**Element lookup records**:
============

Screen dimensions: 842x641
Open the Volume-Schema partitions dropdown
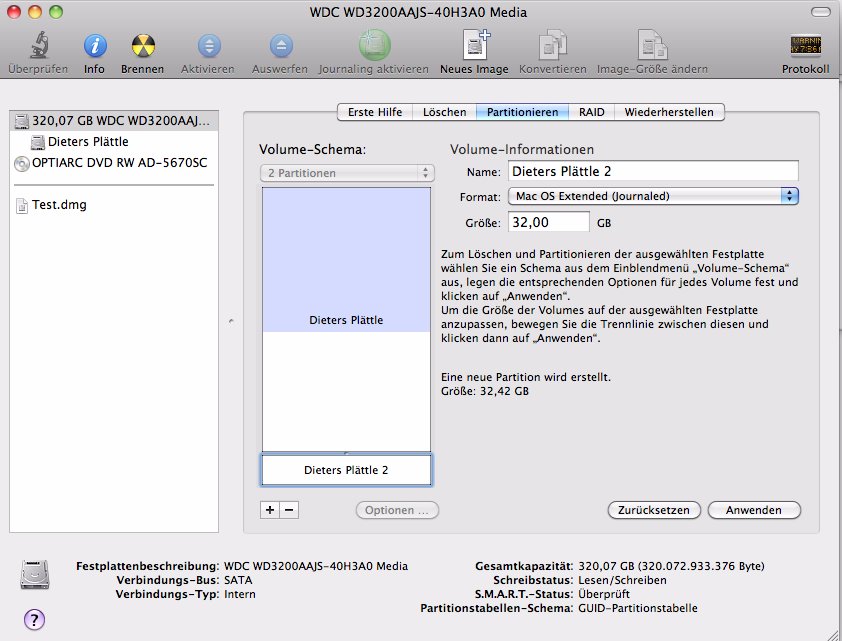(x=347, y=173)
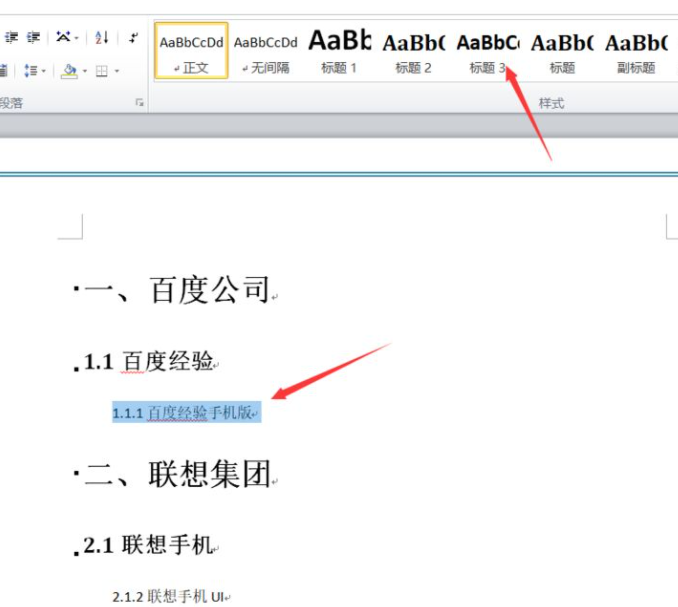Click the heading 一、百度公司
Image resolution: width=678 pixels, height=607 pixels.
pos(177,290)
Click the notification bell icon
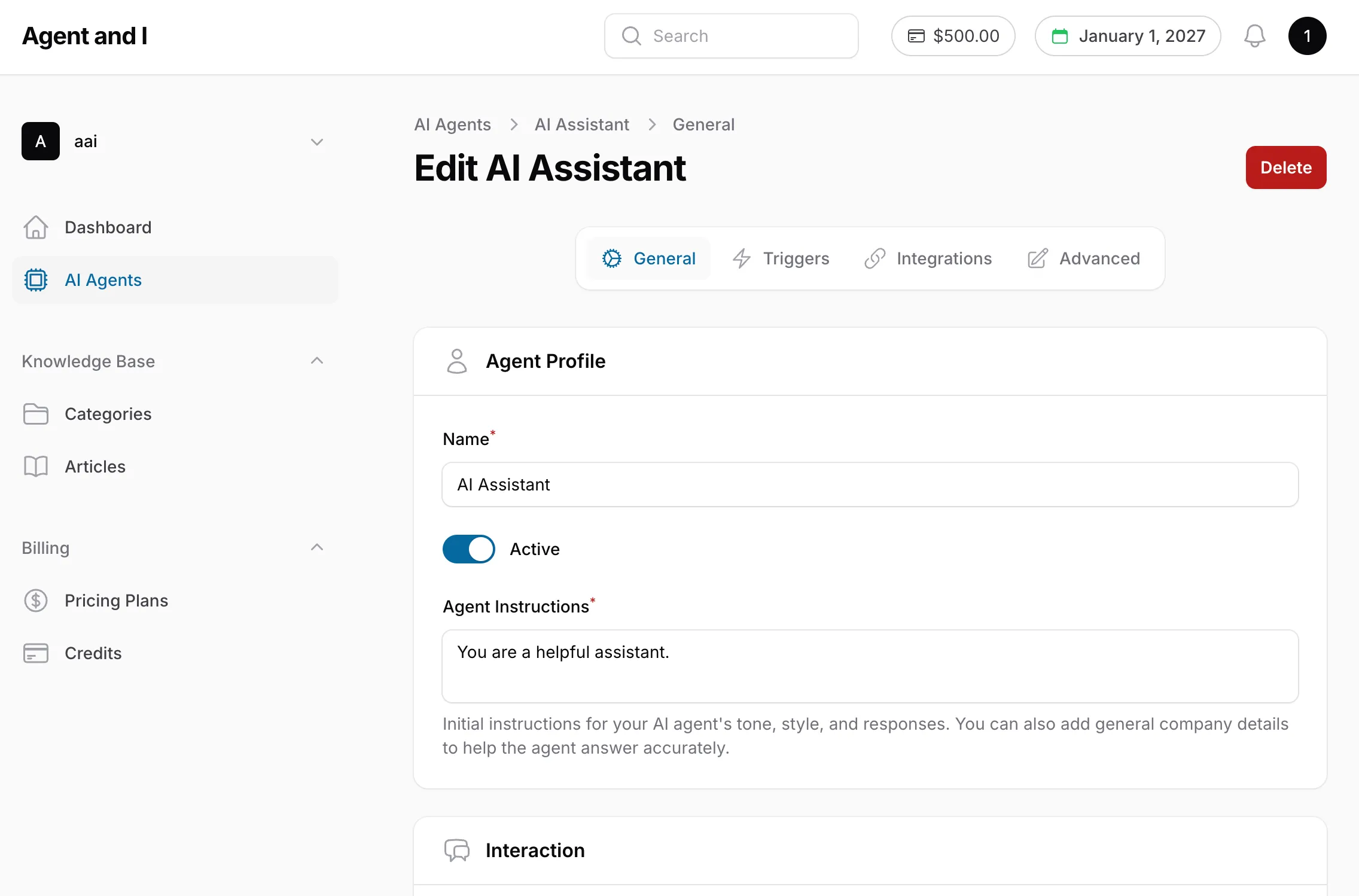 pos(1254,36)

============

**YOUR TASK**:
Arrange the lines of these rows as a JSON list of strings, one string per line, leaving out any blank lines. Leave the pictures out of the answer.

**OUTPUT OF THE TASK**:
[
  "Screen dimensions: 842x641",
  "Open the Volume-Schema partitions dropdown",
  "(x=347, y=173)",
  "Click the heading 一、百度公司",
  "Image resolution: width=678 pixels, height=607 pixels.",
  "pos(177,290)",
  "Click the notification bell icon",
  " pos(1254,36)"
]